Но Димон не был бездарен.
Бедный Димон.
В жизни моей бабушки был, пожалуй, только один человек, которого она считала для себя авторитетом, – ее родной брат Арсений. И меня сначала это очень удивляло. Ведь Арсений Плутархович не сделал никакой профессиональной карьеры: не стал ни профессором консерватории (то есть социально значимым для бабушки лицом), ни просто профессором (то есть лицом уважаемым), он остался, если использовать оценочную шкалу самой же бабушки, никем – никем вообще! – это был провинциальный попивающий пенсионер, когда-то проучившийся в Московской консерватории и несколько лет солировавший в столице как пианист, а после женившийся на женщине из Саратова, уехавший к ней – и… заглохший там, как обмельчавшая и высохшая речушка. Детей у Арсения Плутарховича не было, жена его скончалась, и в семьдесят два года он остался один, живя на жалкую пенсию. Однако ни бедность, ни одиночество его не тяготили.

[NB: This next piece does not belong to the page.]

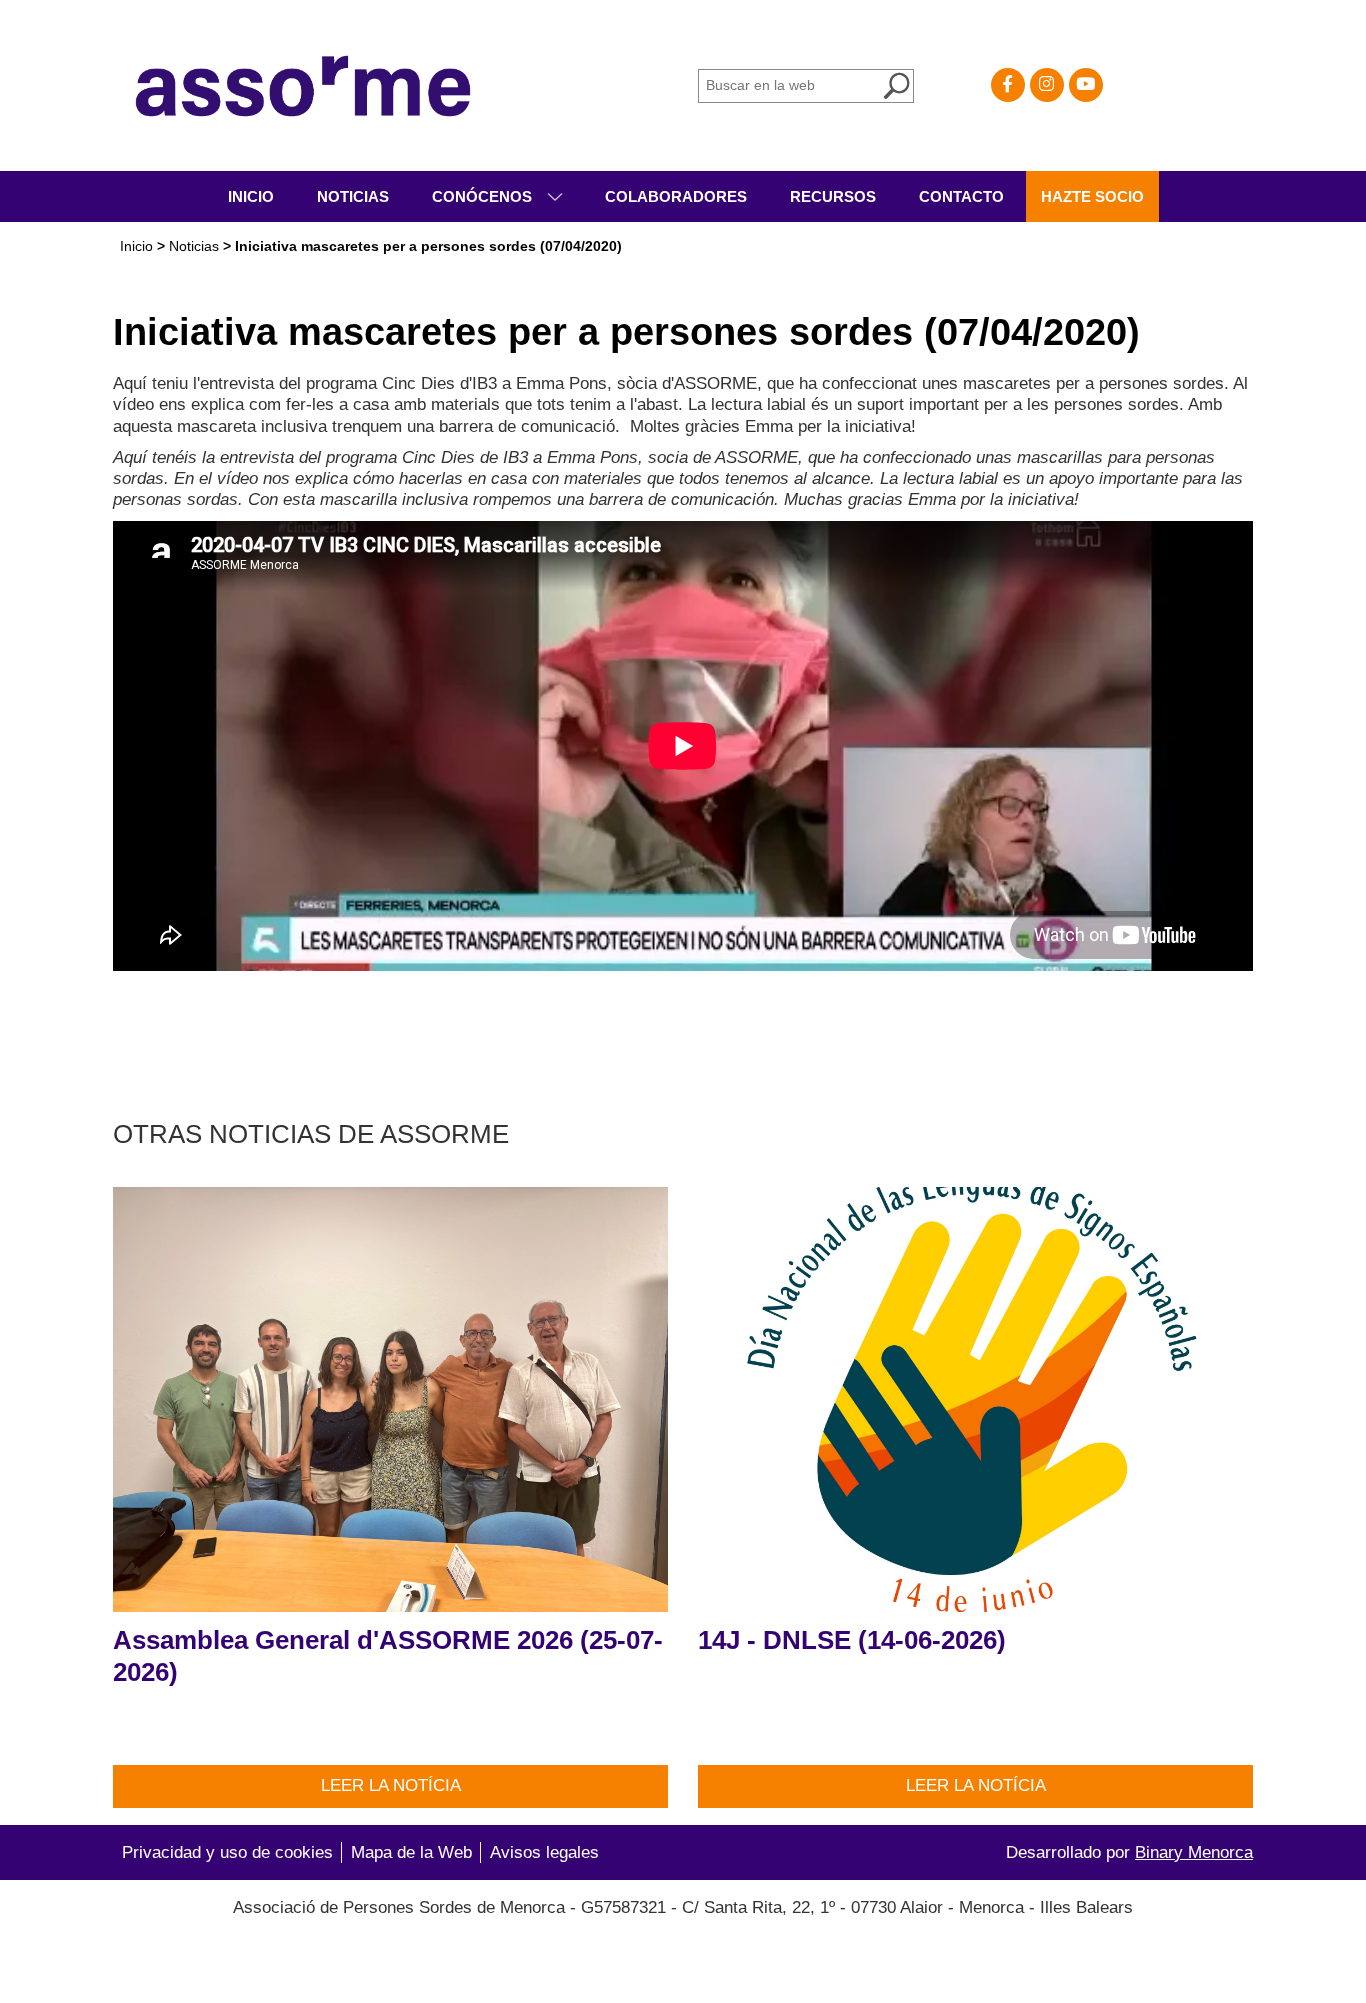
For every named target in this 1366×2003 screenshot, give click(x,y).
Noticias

И моя бабушка – всегда при соприкосновении с обществом встававшая в позу Ермоловой на знаменитой картине, – с братом-стариком проявляла такую мягкую, добросердечную естественность и оказывала ему такое неподдельное уважение, что я просто не узнавала ее! Можно было объяснить ее отношение к деду Арсению сентиментальными воспоминаниями их общего детства и сохранением авторитета старшего брата (бабушка была его моложе на два года), если бы у них не имелся еще один родной брат, который, в свою очередь, был старше Арсения на те же два года, причем в советское время занимал почетное место начальника отдела строительства в обкоме партии, – но бабушка не поддерживала с ним никаких отношений, хотя вполне могла с его помощью улучшить квартирные условия (мы жили в крохотной двухкомнатной квартирке), – и не потому не поддерживала, что тяготела к диссидентству, эта причина проглядывала, но была всего лишь внешней по отношению к глубокой и основной: бабушка не любила своего старшего брата Евгения Плутарховича, никогда не объясняя почему. Впрочем, как можно объяснить любовь или ее отсутствие? Лишь однажды обронила: Евгений – наипустейший человек, а мой Арсений – толкователь.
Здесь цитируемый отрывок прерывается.